Thursday, October 29, 2009

Reliability and scalability in P2P-SIP

In this article I list the important definitions that contribute to reliability and scalability of distributed systems, especially P2P-SIP. Scalability is defined as the ease with which a system can handle growth of demand (load, users, requests, etc.), and reliability is defined as the ease with which a system handles failure or loss (fault tolerant, availability).
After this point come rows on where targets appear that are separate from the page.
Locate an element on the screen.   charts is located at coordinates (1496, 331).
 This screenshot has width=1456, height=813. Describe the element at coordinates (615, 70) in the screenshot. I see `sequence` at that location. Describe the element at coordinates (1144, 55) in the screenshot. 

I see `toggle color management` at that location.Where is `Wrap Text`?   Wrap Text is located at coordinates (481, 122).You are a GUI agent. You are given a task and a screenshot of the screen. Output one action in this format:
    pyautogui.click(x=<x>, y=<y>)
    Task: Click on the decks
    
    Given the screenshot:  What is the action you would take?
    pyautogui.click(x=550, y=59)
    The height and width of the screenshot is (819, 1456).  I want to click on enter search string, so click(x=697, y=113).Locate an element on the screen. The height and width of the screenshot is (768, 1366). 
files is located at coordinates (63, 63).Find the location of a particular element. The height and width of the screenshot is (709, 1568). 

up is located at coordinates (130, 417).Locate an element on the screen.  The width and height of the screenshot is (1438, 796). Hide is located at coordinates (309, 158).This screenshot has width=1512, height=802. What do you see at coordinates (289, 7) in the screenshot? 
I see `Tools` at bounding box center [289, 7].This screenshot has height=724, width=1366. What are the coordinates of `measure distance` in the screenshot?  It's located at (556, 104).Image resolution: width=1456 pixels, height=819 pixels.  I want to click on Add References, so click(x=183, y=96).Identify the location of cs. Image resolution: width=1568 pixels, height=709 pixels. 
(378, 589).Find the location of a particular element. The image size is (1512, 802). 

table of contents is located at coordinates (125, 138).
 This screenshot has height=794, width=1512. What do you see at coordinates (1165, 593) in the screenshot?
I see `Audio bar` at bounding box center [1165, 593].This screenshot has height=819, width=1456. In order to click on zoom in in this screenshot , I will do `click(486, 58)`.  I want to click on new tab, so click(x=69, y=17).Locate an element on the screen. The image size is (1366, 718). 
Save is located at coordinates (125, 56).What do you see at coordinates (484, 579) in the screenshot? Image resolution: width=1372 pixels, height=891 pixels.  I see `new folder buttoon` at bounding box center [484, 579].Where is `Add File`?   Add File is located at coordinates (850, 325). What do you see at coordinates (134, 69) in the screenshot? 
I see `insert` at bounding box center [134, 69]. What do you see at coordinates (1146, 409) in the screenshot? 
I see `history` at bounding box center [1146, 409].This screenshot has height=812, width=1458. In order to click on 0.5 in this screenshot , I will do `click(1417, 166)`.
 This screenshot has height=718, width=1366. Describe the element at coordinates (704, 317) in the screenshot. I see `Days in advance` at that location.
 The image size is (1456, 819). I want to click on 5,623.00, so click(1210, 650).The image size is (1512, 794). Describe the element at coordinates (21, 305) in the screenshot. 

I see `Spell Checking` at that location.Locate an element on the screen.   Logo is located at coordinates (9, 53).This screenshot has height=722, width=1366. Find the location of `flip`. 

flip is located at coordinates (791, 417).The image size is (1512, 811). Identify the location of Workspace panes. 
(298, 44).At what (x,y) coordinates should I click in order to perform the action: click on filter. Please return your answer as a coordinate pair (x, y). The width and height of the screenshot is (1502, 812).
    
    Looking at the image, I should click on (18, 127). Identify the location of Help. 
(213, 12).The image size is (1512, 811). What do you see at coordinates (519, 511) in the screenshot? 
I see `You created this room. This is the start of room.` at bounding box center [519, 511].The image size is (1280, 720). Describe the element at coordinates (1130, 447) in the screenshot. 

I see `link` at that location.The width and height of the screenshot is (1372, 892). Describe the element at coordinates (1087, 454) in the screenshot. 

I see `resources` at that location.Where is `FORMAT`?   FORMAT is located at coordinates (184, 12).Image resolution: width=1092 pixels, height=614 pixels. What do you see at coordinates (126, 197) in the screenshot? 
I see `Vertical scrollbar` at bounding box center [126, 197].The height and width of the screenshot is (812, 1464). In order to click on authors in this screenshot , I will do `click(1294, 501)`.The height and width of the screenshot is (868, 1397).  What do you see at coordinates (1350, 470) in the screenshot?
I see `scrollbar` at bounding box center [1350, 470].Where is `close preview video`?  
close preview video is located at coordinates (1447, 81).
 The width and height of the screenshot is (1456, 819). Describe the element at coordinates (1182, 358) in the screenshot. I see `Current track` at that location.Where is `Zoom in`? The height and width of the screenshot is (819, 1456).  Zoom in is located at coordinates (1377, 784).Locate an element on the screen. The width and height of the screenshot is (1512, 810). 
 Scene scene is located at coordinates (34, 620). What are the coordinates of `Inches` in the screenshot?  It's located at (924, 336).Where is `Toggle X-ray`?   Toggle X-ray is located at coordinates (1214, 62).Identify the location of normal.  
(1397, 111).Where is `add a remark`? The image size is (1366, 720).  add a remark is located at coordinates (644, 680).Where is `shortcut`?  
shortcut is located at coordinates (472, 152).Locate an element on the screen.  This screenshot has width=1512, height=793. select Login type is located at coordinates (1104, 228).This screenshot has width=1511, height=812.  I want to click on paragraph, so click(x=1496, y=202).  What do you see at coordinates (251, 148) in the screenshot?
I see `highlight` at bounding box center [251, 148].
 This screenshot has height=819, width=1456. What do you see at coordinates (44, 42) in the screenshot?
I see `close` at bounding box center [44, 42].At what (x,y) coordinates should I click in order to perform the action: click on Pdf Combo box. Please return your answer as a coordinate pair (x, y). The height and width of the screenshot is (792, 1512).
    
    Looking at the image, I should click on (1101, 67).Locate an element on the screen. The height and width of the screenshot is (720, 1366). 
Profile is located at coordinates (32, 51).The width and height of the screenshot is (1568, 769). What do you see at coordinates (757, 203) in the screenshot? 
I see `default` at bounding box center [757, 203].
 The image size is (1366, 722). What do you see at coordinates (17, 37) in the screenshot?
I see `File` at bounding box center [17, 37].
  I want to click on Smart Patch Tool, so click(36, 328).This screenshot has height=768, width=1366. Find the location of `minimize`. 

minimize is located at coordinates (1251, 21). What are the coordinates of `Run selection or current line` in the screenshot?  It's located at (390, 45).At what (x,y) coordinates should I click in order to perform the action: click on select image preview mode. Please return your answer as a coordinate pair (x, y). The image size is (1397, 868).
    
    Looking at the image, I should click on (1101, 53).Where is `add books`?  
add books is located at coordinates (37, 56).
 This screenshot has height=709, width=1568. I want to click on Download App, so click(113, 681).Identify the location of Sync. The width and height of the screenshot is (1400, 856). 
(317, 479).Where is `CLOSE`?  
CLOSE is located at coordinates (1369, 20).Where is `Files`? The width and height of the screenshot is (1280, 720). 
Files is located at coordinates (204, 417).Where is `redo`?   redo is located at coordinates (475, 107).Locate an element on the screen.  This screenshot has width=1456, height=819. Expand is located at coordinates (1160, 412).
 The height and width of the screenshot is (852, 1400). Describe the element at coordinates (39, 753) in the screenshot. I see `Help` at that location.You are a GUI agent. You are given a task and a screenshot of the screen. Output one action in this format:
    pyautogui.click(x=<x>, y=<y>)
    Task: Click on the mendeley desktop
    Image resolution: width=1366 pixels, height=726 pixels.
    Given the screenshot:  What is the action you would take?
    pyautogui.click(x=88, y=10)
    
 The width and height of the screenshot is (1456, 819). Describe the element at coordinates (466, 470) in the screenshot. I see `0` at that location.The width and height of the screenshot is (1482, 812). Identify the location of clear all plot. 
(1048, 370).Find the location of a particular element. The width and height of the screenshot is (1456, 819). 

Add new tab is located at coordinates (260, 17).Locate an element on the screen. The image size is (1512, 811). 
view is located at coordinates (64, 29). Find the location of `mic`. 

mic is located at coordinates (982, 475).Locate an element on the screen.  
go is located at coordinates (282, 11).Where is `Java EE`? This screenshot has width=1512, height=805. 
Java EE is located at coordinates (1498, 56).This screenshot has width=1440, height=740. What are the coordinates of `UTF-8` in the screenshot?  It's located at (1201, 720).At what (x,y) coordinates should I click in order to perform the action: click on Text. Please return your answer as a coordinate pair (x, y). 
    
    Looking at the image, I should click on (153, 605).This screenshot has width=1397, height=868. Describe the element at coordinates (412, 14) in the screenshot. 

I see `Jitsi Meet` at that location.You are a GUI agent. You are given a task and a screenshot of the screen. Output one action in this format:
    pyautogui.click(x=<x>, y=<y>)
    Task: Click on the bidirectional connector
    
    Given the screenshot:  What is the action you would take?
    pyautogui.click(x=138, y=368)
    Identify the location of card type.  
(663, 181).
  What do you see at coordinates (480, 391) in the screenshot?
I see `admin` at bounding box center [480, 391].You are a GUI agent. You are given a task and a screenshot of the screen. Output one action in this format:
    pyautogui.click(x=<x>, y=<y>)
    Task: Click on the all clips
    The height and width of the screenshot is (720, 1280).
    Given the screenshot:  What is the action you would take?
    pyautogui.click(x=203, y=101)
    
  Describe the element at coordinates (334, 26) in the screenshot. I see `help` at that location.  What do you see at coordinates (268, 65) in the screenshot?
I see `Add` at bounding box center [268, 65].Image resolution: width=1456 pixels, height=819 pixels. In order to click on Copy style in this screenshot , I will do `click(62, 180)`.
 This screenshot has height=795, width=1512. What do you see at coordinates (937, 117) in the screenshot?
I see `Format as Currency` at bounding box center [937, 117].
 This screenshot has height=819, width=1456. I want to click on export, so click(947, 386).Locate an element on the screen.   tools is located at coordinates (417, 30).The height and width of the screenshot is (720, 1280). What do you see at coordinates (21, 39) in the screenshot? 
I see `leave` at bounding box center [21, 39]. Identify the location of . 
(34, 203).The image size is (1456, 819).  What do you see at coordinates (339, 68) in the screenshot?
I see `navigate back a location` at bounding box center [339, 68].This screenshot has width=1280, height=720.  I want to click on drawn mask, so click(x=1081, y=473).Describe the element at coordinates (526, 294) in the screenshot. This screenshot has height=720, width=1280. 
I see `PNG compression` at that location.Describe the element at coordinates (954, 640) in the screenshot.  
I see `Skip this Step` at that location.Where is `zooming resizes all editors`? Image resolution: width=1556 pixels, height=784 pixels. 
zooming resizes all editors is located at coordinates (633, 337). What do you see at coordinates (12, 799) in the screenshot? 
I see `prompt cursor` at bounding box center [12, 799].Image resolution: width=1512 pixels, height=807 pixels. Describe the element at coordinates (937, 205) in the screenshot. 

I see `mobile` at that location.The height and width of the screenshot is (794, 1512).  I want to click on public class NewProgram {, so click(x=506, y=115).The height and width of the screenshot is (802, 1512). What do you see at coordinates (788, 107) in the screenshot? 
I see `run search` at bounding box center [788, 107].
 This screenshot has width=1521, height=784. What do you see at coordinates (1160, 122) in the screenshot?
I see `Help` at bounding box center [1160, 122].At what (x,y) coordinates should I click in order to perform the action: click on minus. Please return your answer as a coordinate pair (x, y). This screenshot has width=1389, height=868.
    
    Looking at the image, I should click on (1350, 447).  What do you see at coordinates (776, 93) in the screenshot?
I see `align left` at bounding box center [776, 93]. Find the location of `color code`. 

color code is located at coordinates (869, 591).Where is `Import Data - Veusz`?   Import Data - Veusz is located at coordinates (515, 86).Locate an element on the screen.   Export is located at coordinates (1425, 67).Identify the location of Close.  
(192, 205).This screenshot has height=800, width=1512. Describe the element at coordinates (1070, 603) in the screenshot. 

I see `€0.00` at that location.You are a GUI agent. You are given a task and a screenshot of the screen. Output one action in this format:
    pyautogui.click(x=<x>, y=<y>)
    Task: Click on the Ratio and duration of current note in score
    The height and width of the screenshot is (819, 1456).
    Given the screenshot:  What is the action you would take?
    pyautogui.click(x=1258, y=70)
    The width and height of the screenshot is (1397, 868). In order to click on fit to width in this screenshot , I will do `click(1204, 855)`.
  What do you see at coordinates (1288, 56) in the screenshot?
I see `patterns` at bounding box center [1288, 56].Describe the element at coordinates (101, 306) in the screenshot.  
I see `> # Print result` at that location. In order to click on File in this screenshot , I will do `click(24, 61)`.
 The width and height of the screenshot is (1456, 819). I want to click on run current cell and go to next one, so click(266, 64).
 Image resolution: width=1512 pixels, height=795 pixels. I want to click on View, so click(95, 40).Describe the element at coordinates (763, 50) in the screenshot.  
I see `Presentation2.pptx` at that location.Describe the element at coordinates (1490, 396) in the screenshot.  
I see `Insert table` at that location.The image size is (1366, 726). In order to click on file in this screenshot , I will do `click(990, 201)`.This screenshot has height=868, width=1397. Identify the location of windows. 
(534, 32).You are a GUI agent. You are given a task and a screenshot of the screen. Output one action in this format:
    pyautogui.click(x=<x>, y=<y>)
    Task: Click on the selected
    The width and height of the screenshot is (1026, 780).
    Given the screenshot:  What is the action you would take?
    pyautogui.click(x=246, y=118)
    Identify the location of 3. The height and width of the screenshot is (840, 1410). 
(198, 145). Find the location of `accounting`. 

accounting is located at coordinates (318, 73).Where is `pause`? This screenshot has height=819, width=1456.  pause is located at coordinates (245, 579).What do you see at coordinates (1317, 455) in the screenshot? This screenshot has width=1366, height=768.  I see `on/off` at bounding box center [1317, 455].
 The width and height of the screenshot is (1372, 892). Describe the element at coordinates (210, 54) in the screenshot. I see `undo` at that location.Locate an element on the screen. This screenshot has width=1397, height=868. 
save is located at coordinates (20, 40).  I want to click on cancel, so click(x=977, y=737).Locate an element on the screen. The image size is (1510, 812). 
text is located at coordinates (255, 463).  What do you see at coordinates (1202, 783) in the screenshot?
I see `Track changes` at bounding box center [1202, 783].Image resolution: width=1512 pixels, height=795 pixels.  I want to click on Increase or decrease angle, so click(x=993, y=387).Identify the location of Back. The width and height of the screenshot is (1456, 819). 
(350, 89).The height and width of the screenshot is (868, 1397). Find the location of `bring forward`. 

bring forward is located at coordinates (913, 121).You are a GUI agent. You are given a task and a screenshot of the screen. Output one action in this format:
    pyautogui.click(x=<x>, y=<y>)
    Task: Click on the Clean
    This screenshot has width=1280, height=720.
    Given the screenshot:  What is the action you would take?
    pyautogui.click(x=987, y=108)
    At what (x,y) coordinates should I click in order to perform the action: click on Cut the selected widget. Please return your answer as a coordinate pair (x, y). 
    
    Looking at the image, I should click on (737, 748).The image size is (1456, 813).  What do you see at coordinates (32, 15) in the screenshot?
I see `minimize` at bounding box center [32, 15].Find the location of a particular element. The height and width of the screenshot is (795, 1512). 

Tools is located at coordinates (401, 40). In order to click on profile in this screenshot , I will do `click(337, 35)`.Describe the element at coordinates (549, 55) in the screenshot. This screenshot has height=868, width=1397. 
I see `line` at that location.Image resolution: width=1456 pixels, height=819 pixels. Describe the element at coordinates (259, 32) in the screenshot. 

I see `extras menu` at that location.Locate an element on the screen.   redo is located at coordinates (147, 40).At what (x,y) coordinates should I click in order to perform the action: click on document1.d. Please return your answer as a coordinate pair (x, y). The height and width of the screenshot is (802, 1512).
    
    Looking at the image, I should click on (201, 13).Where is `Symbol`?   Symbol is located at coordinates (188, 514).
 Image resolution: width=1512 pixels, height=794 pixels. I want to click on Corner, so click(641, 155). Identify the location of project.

Stateless: The amount of state stored in each networked component limits the scalability (as well as robustness). A truly stateless protocol or service does not need to store any state in the system. At the application level, a session oriented protocol such as RTSP or RTMP is stateful, whereas HTTP is stateless which can be made stateful using session cookies. At the transport level, TCP is stateful whereas UDP is stateless. SIP networked components come in several flavors: stateless, transaction stateful and session stateful. A stateful component has limited scalability not because of storage requirement of the state, but due to matching of a new request against the existing states -- this requires exclusive or read-write-locked access to shared resources and hence is slow. On the other hand a stateless request has all the information that is needed for handling that request. Secondly, a stateful component has limited reliability because if the component fails the state is lost and must be re-established, e.g., using new SIP transaction or new HTTP authentication. If you must use stateful component, then some form of distributed or replicated shared state is desirable.

Partitioning: Data or service partitioning among multiple machines helps in reducing load on each machine. A naive approach of using a hash function 'H(data.key) mod N' works for distributing data based on the lookup key among N identical and robust servers. However, the hashing algorithm remaps majority of the data if N changes -- new server is added or old one fails. On the other hand, consistent hashing using a large hash space, e.g., MD5, maps both data using H(data.key) and machines using id=H(machine.name) in the same identifier space. A machine can then store the data whose keys are close to its own id. This principle is used in several structured P2P algorithms such as Chord, Pastry, CAN, and works especially well with large number of machines with significant amount of churn. Partitioning can be applied to services as well. Partitioning improves system scalability, but comes with an overhead of maintaining the correct partition when machines come and go.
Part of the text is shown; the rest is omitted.